Gunung Es Kekerasan Seksual
Arifah mengingatkan bahwa kasus kekerasan terhadap anak dan perempuan adalah fenomena gunung es. Yang tercatat secara resmi jauh lebih kecil dibanding fakta di lapangan.
Data Survei Nasional Pengalaman Hidup Anak dan Remaja (SNPHAR) 2024 menunjukkan, 51,78 persen anak perempuan dan 49,83 persen anak laki-laki usia 13–17 tahun pernah mengalami kekerasan.
Sedangkan catatan Simfoni PPA hingga 20 September 2025 memperlihatkan kekerasan seksual masih menjadi kasus paling dominan, sementara kasus terbanyak terhadap perempuan terjadi dalam lingkup rumah tangga (KDRT).
Kampus Bukan Lagi Ruang Aman
Tak hanya di rumah, lingkungan akademik pun rawan.

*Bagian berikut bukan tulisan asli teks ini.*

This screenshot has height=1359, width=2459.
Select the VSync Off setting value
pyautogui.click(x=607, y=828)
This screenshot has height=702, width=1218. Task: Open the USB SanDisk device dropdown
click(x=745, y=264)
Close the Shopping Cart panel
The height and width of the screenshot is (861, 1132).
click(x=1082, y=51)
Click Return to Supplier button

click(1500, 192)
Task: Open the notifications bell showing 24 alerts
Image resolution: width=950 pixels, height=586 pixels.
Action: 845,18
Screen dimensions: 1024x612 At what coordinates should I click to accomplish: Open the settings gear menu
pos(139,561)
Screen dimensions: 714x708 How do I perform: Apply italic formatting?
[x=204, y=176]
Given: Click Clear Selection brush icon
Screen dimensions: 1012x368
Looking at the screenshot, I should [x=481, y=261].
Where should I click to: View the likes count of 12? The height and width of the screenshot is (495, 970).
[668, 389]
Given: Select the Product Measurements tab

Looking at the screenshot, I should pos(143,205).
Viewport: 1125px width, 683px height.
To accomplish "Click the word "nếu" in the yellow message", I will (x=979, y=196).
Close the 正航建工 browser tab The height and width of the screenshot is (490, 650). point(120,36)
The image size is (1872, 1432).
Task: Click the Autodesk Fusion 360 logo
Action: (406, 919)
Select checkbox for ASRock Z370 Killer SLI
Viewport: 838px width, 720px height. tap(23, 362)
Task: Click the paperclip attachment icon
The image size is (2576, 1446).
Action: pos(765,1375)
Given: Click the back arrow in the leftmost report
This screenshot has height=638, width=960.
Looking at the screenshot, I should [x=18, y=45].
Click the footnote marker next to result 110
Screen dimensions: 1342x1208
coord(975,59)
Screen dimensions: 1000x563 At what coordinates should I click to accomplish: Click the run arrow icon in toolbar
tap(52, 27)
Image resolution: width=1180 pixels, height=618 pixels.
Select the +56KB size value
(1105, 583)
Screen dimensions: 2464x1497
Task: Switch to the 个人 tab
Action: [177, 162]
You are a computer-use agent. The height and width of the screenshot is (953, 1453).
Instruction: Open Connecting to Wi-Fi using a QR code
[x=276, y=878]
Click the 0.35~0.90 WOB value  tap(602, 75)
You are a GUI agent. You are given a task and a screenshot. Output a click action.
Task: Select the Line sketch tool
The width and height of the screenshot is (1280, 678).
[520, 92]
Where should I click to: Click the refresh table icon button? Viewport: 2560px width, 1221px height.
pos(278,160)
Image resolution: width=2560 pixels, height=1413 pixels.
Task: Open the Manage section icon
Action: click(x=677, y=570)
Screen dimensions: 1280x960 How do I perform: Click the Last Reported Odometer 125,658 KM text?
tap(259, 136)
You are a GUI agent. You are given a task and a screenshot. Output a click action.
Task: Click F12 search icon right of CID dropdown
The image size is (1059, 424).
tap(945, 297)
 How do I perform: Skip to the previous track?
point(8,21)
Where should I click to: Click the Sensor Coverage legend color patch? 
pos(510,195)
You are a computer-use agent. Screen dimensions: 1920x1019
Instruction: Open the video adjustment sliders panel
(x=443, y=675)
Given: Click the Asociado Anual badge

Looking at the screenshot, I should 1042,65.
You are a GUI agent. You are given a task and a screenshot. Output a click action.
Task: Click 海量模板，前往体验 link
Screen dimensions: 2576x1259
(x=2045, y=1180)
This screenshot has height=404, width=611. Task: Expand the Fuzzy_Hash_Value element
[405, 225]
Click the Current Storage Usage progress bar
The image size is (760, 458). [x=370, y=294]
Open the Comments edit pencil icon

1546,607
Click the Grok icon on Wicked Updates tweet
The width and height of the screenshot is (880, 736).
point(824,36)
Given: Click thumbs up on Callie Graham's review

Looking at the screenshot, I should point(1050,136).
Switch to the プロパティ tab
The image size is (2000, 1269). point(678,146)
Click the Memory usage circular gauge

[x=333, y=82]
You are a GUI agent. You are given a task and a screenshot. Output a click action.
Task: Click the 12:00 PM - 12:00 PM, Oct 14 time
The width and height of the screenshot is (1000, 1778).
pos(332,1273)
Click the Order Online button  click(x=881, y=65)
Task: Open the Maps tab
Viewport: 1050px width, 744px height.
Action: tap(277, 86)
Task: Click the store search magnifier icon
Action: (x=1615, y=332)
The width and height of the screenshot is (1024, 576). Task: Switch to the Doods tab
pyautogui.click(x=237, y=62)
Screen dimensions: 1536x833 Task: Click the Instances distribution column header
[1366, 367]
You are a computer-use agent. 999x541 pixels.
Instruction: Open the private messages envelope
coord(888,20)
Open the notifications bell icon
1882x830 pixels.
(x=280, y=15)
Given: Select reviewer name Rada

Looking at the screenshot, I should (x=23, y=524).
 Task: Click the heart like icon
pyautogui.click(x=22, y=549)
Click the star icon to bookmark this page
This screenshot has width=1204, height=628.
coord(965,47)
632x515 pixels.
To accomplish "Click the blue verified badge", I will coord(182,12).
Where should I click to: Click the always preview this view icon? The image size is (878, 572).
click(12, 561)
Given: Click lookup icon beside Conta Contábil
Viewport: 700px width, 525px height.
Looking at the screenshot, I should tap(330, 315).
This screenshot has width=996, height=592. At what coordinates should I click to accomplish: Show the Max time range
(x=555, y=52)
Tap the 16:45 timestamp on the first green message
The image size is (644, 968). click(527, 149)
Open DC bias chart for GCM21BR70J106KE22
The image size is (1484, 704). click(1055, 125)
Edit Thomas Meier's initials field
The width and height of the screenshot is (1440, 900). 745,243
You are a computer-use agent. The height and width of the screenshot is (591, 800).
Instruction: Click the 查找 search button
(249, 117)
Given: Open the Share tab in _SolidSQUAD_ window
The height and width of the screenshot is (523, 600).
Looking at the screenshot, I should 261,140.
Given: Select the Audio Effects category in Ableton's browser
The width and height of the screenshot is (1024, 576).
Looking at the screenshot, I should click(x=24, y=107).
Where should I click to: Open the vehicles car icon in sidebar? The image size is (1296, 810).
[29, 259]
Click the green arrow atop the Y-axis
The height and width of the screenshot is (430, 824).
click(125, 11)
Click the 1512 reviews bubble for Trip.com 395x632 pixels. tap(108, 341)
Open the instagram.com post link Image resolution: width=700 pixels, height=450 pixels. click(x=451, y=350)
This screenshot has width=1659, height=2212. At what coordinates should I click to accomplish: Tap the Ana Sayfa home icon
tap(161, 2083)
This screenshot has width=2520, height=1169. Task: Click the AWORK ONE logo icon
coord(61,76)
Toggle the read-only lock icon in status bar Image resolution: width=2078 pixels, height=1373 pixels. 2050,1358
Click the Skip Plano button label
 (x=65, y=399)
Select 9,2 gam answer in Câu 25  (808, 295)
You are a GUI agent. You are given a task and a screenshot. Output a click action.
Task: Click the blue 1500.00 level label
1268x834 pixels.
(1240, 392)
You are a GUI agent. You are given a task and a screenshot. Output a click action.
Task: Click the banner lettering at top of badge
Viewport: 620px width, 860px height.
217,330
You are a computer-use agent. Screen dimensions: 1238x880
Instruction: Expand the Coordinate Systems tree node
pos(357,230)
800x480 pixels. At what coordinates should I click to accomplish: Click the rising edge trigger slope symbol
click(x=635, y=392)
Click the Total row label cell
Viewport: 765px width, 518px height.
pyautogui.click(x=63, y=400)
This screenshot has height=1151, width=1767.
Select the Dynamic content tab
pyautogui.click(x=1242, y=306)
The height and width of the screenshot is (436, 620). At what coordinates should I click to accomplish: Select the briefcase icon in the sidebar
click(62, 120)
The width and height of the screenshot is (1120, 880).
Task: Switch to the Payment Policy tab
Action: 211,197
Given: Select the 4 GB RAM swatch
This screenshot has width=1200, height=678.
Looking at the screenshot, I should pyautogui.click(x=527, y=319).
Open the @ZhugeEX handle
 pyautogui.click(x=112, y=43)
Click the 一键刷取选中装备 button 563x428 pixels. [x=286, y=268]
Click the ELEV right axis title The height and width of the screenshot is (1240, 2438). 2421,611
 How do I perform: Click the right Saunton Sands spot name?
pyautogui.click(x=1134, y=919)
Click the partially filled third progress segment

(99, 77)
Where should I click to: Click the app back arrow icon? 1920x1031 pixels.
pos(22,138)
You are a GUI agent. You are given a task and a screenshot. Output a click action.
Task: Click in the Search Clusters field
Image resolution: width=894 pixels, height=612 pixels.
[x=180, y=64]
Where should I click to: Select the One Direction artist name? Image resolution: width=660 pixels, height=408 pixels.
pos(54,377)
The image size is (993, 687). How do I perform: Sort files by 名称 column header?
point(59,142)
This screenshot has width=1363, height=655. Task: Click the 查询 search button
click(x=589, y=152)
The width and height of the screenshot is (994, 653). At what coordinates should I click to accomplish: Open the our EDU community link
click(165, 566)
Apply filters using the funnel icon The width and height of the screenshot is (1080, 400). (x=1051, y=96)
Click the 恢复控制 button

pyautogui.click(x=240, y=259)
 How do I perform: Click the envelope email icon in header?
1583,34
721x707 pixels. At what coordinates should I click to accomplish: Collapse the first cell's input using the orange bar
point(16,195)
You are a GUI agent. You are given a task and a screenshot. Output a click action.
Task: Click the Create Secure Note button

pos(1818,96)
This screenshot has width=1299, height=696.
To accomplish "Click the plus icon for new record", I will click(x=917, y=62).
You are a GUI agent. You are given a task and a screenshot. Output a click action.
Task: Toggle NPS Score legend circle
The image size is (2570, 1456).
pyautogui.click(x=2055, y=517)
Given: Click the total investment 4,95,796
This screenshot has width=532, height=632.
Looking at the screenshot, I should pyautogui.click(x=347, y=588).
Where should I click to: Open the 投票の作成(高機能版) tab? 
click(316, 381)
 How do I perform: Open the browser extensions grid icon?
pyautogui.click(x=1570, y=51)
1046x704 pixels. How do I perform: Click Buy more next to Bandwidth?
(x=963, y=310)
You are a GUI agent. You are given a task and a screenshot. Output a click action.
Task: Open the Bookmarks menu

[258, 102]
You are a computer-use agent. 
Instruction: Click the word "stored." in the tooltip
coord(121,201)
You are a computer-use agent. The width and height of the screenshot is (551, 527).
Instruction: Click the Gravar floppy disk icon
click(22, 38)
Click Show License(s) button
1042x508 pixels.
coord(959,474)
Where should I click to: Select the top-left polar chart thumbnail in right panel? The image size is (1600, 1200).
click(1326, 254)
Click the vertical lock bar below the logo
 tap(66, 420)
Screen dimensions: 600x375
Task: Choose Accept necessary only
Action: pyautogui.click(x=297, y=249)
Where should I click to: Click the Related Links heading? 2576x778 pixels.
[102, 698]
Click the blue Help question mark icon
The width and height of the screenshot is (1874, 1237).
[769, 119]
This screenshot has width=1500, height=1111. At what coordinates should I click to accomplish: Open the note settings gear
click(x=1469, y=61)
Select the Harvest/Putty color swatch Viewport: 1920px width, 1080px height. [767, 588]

Survei Kemendikbudristek 2020 mengungkap 77 persen dosen menyatakan kekerasan seksual pernah terjadi di kampus, dan 63 persen kasus tidak pernah dilaporkan.
“Kampus tidak lagi steril. Lingkungan akademik pun bisa menjadi ruang tidak aman bagi perempuan dan anak,” kata Arifah.
Faktor Penyebab dan Solusi
Berdasarkan analisa internal Kementerian PPPA, ada lima faktor utama yang memicu kekerasan: ekonomi, relasi keluarga, media sosial, lingkungan, serta pernikahan usia dini.
Menteri Arifah mendorong semua pihak ikut turun tangan. “Tugas ini tidak bisa hanya ditanggung negara. Harus ada kolaborasi bersama,” ujarnya.
Sebagai langkah nyata, Kementerian PPPA tengah menyiapkan MoU dengan Unsoed. Pemerintah juga sudah mewajibkan seluruh kampus membentuk Satgas Pencegahan dan Penanganan Kekerasan Seksual (PPKS) sesuai Permendikbudristek Nomor 55 Tahun 2024.